Clinical aspects: Injury to the skin or mucosal barriers represents a major factor in the ability of
Paecilomyces to cause disease. Specifically with regards to P. lilacinus, ocular infections and
cutaneous/subcutaneous infections comprise the vast majority of cases, though involvement of
multiple other sites has been reported. In contrast to other Paecilomyces, P. lilacinus typically
shows a poor response to standard antifungal drugs. In all instances, removal of foreign bodies at
the site of infection is advised.
 Ocular infections: P. lilacinus has an affinity for ocular structures, particularly when they
are altered by lens implantation, trauma or surgery. Contact lenses are a more minor
predisposing factor. Serious complications such as vision loss and enucleation are alarmingly
frequent. As yet, the optimal therapy for ocular infections caused by P. lilacinus has not been
established. A combination of locally-administered and systemic antifungals, in addition to
surgery, may be required.
 Cutaneous & subcutaneous infections: Immunocompromised states, such as solid organ
and bone marrow transplantation, underlying malignancy and corticosteroid use, are the most
significant risk factor for cutaneous and subcutaneous P. lilacinus infections. Clinical features of
skin involvement are not reproducible in that the lesions may be solitary or disseminated and
display highly variable morphologies. Both cutaneous and subcutaneous infections tend to
appear insidiously. Specific treatment regimens are again not defined, but surgical debridement
seems to improve outcome for deep or extensive lesions. Treatment failure is not infrequent in
the literature, regardless of the intervention.
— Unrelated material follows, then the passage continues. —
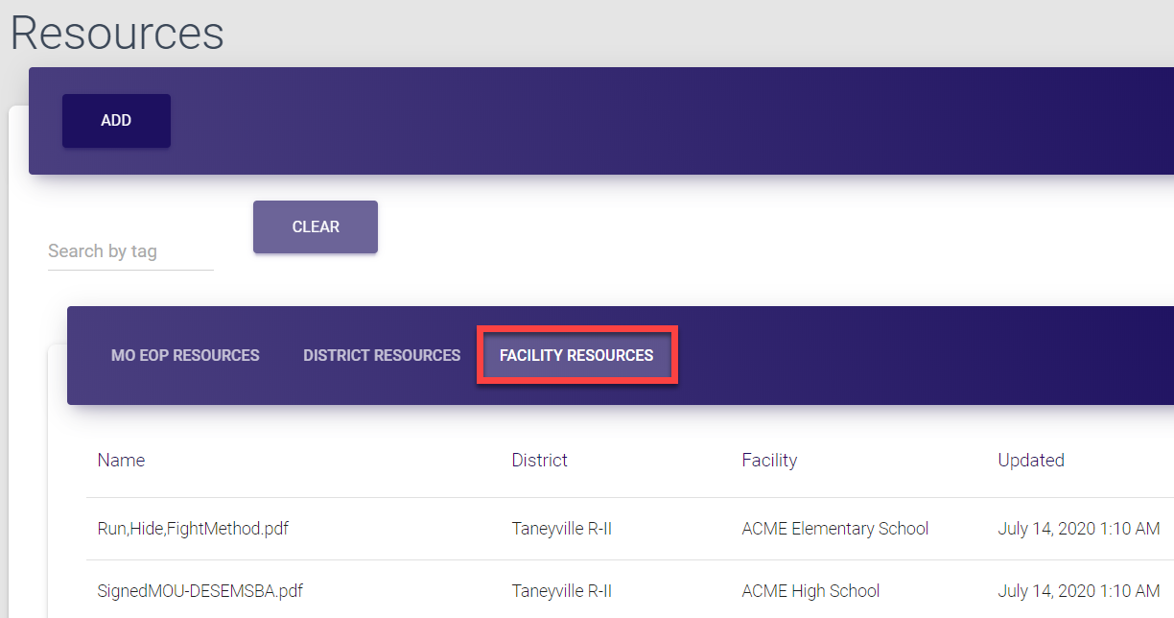Image resolution: width=1174 pixels, height=618 pixels.
Task: Click Taneyville R-II in the SignedMOU-DESEMSBA row
Action: click(561, 591)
 Non-ocular, non-cutaneous infections: P. lilacinus is capable of infecting multiple other
sites, as illustrated by a variety of case reports. Sinus, nail bed, vaginal, lung, pleural, bone and
blood infections have all been described. Among these, sinusitis and indwelling catheter-related
fungemia have been most common. Non-cutaneous, non-ocular infections caused by P. lilacinus
appear to more favorably respond to antifungal and/or surgical treatment.
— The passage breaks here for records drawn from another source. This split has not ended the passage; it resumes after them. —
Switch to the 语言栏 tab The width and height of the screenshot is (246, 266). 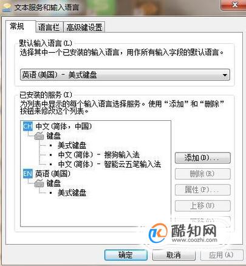pos(49,27)
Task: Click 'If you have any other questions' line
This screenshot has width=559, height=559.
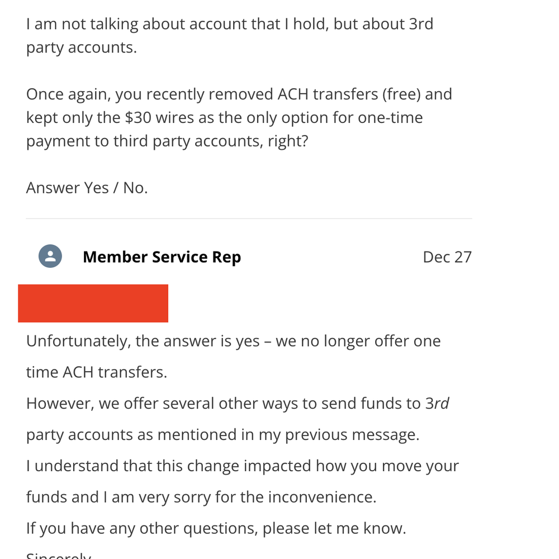Action: 216,528
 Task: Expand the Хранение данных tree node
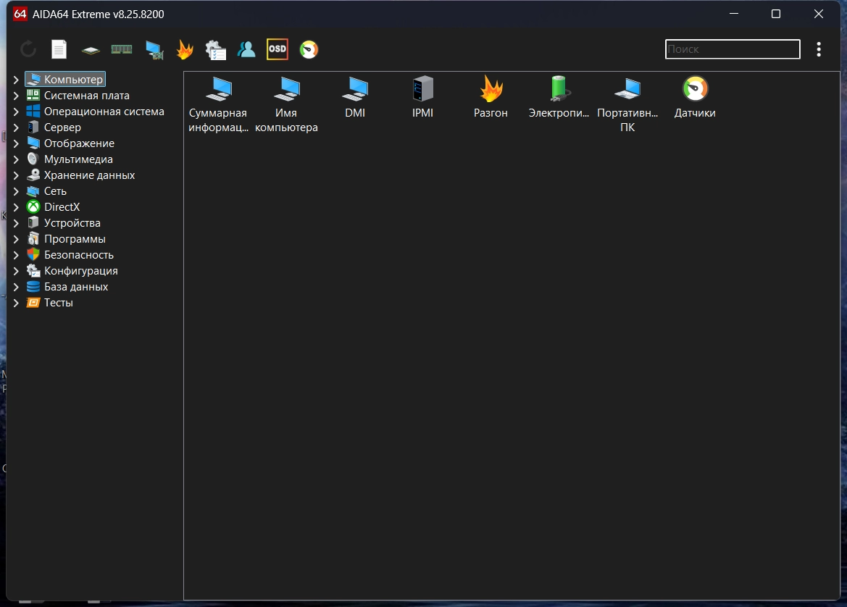coord(16,175)
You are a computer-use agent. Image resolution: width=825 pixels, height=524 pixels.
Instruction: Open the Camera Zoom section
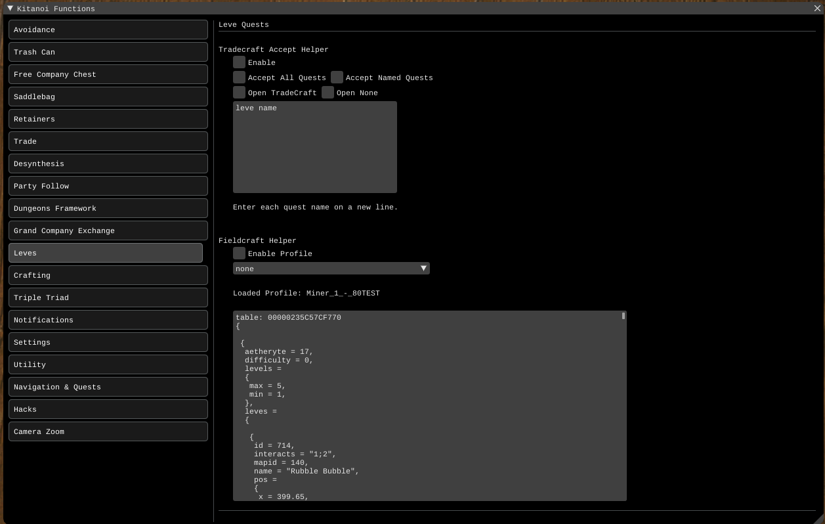pos(108,431)
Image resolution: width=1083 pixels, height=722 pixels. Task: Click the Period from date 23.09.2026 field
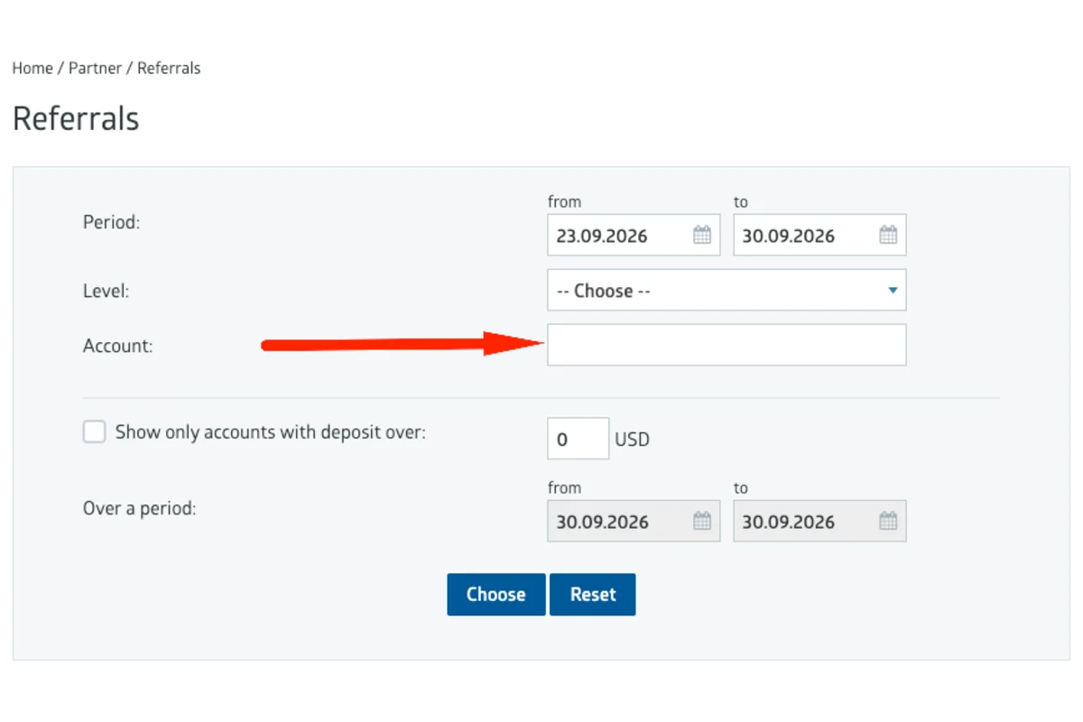tap(634, 236)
Laboratory identification & antifungal susceptibilities: Routine fungal media is adequate to
grow P. lilacinus in culture. Depending on the specific media used, the fungal colonies may
display a distinctive light violet or wine color which aids in its identification. Microscopically,
this organism features chains of multiple elliptical conidia extending from the tips of long
tapered phialides. P. lilacinus can sporulate in infected tissue; biopsy material may reveal fungal
forms suggestive of Paecilomyces on histologic sections, though culture is required for definitive
diagnosis. Specific identification of P. lilacinus is important because of its resistance to often
employed antifungal drugs. While relatively little data is available, most studies have shown
poor in vitro and clinical response to amphotericin B. Fluconazole and flucytosine have almost
no in vitro activity against P. lilacinus, and likewise, clinical results have been suboptimal.
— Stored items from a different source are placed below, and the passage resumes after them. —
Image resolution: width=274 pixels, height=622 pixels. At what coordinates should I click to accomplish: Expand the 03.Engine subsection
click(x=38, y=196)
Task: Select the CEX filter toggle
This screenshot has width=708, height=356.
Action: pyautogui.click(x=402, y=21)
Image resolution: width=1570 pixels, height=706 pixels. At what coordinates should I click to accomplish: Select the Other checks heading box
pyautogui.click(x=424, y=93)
Ketoconazole and other older azoles have yielded conflicting reports.
Posaconazole,
ravuconazole and in some studies, voriconazole, have shown the lowest minimum inhibitory
concentrations thus far. Combination therapy has shown promise in in vitro studies. Further
clinical and laboratory studies are needed to more clearly define optimal therapy for P. lilacinus
infections.
References:
1. Orth B et al. “Outbreak of invasive mycoses caused by Paecilomyces lilacinus from a
contaminated skin lotion.” Ann Intern Med 1996; 125(10):799-806.
2. Pastor FJ et al. “Clinical manifestations, treatment and outcomes of Paecilomyces lilacinus
infections.” Clin Microbiol Infect 2006; 12:948-60.
3. Winn W et al. Koneman’s Color Atlas and Textbook of Diagnostic Microbiology, 6th edition.
2006. p. 1182.
4. van Schooneveld T et al. “Paecilomyces lilcainus infection in a liver transplant patient: case
report and review of the literature.” Transpl Infect Dis 2007 Jul 1 [Epub].